*Given records*
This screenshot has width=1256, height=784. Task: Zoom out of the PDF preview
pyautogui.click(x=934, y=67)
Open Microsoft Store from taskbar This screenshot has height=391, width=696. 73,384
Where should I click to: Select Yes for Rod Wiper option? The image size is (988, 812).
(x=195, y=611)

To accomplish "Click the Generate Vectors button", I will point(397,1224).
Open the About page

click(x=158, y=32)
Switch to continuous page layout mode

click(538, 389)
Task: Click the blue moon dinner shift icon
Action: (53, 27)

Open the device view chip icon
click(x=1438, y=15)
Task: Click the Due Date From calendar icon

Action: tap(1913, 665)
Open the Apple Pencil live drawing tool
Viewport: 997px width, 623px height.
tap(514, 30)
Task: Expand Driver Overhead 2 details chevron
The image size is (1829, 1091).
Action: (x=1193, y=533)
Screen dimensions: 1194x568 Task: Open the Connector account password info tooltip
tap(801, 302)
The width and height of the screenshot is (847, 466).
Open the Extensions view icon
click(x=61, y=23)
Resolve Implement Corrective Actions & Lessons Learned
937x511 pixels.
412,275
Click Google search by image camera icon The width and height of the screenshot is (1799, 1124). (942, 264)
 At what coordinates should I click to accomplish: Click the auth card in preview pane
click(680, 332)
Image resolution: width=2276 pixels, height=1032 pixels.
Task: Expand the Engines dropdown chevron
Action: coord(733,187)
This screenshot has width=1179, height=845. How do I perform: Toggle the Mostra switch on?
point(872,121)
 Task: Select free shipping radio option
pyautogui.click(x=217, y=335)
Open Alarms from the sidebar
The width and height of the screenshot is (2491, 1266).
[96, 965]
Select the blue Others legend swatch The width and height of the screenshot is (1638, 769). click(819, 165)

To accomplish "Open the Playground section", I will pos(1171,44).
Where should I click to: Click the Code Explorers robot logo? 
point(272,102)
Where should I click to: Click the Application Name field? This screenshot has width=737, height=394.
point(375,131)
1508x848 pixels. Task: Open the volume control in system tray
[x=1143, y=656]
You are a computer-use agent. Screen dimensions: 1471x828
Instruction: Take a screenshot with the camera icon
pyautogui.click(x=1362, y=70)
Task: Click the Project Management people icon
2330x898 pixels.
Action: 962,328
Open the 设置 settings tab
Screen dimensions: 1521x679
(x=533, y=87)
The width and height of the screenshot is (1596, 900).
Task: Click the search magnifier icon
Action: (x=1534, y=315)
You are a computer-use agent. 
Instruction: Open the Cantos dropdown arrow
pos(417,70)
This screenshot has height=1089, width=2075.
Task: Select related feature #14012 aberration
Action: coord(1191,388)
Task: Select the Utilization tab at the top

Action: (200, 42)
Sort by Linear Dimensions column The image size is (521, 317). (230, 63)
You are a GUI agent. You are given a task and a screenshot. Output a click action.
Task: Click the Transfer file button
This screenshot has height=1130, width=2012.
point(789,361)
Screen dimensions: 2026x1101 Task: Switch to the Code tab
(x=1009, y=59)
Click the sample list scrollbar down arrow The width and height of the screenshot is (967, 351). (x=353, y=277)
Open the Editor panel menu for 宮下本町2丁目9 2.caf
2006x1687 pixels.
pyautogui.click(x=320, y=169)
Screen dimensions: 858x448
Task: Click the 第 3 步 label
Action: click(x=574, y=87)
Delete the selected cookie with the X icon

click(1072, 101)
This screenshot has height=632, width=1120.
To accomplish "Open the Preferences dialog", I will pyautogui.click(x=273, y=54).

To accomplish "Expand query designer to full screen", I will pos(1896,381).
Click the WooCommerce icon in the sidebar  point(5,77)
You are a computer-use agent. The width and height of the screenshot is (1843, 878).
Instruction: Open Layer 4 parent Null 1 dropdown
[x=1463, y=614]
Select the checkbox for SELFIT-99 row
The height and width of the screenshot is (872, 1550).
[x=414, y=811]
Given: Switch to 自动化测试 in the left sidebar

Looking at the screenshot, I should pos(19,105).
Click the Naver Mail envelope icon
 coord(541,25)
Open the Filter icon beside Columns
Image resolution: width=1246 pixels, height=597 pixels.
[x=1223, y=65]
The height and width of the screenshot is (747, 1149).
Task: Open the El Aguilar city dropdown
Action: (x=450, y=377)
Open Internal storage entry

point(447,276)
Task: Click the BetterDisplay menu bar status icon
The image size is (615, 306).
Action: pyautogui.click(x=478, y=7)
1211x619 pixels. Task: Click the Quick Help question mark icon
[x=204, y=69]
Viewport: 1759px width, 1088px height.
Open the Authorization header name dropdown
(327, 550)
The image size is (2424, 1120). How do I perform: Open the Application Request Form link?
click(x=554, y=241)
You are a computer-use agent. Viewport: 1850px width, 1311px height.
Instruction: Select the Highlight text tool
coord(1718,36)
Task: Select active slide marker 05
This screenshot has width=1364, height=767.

*Exercise*
Every record, from the first to the last, should be transcribed exactly.

*Task answer*
This screenshot has width=1256, height=784. Task: Zoom out of the PDF preview
pyautogui.click(x=934, y=67)
Open Microsoft Store from taskbar This screenshot has height=391, width=696. 73,384
Where should I click to: Select Yes for Rod Wiper option? The image size is (988, 812).
(x=195, y=611)

To accomplish "Click the Generate Vectors button", I will point(397,1224).
Open the About page

click(x=158, y=32)
Switch to continuous page layout mode

click(538, 389)
Task: Click the blue moon dinner shift icon
Action: (53, 27)

Open the device view chip icon
click(x=1438, y=15)
Task: Click the Due Date From calendar icon

Action: tap(1913, 665)
Open the Apple Pencil live drawing tool
Viewport: 997px width, 623px height.
tap(514, 30)
Task: Expand Driver Overhead 2 details chevron
The image size is (1829, 1091).
Action: (x=1193, y=533)
Screen dimensions: 1194x568 Task: Open the Connector account password info tooltip
tap(801, 302)
The width and height of the screenshot is (847, 466).
Open the Extensions view icon
click(x=61, y=23)
Resolve Implement Corrective Actions & Lessons Learned
937x511 pixels.
412,275
Click Google search by image camera icon The width and height of the screenshot is (1799, 1124). (942, 264)
 At what coordinates should I click to accomplish: Click the auth card in preview pane
click(680, 332)
Image resolution: width=2276 pixels, height=1032 pixels.
Task: Expand the Engines dropdown chevron
Action: coord(733,187)
This screenshot has width=1179, height=845. How do I perform: Toggle the Mostra switch on?
point(872,121)
 Task: Select free shipping radio option
pyautogui.click(x=217, y=335)
Open Alarms from the sidebar
The width and height of the screenshot is (2491, 1266).
[96, 965]
Select the blue Others legend swatch The width and height of the screenshot is (1638, 769). click(819, 165)

To accomplish "Open the Playground section", I will pos(1171,44).
Where should I click to: Click the Code Explorers robot logo? 
point(272,102)
Where should I click to: Click the Application Name field? This screenshot has width=737, height=394.
point(375,131)
1508x848 pixels. Task: Open the volume control in system tray
[x=1143, y=656]
You are a computer-use agent. Screen dimensions: 1471x828
Instruction: Take a screenshot with the camera icon
pyautogui.click(x=1362, y=70)
Task: Click the Project Management people icon
2330x898 pixels.
Action: 962,328
Open the 设置 settings tab
Screen dimensions: 1521x679
(x=533, y=87)
The width and height of the screenshot is (1596, 900).
Task: Click the search magnifier icon
Action: (x=1534, y=315)
You are a computer-use agent. 
Instruction: Open the Cantos dropdown arrow
pos(417,70)
This screenshot has height=1089, width=2075.
Task: Select related feature #14012 aberration
Action: coord(1191,388)
Task: Select the Utilization tab at the top

Action: (200, 42)
Sort by Linear Dimensions column The image size is (521, 317). (230, 63)
You are a GUI agent. You are given a task and a screenshot. Output a click action.
Task: Click the Transfer file button
This screenshot has height=1130, width=2012.
point(789,361)
Screen dimensions: 2026x1101 Task: Switch to the Code tab
(x=1009, y=59)
Click the sample list scrollbar down arrow The width and height of the screenshot is (967, 351). (x=353, y=277)
Open the Editor panel menu for 宮下本町2丁目9 2.caf
2006x1687 pixels.
pyautogui.click(x=320, y=169)
Screen dimensions: 858x448
Task: Click the 第 3 步 label
Action: click(x=574, y=87)
Delete the selected cookie with the X icon

click(1072, 101)
This screenshot has height=632, width=1120.
To accomplish "Open the Preferences dialog", I will pyautogui.click(x=273, y=54).

To accomplish "Expand query designer to full screen", I will pos(1896,381).
Click the WooCommerce icon in the sidebar  point(5,77)
You are a computer-use agent. The width and height of the screenshot is (1843, 878).
Instruction: Open Layer 4 parent Null 1 dropdown
[x=1463, y=614]
Select the checkbox for SELFIT-99 row
The height and width of the screenshot is (872, 1550).
[x=414, y=811]
Given: Switch to 自动化测试 in the left sidebar

Looking at the screenshot, I should pos(19,105).
Click the Naver Mail envelope icon
 coord(541,25)
Open the Filter icon beside Columns
Image resolution: width=1246 pixels, height=597 pixels.
[x=1223, y=65]
The height and width of the screenshot is (747, 1149).
Task: Open the El Aguilar city dropdown
Action: (x=450, y=377)
Open Internal storage entry

point(447,276)
Task: Click the BetterDisplay menu bar status icon
The image size is (615, 306).
Action: pyautogui.click(x=478, y=7)
1211x619 pixels. Task: Click the Quick Help question mark icon
[x=204, y=69]
Viewport: 1759px width, 1088px height.
Open the Authorization header name dropdown
(327, 550)
The image size is (2424, 1120). How do I perform: Open the Application Request Form link?
click(x=554, y=241)
You are a computer-use agent. Viewport: 1850px width, 1311px height.
Instruction: Select the Highlight text tool
coord(1718,36)
Task: Select active slide marker 05
This screenshot has width=1364, height=767.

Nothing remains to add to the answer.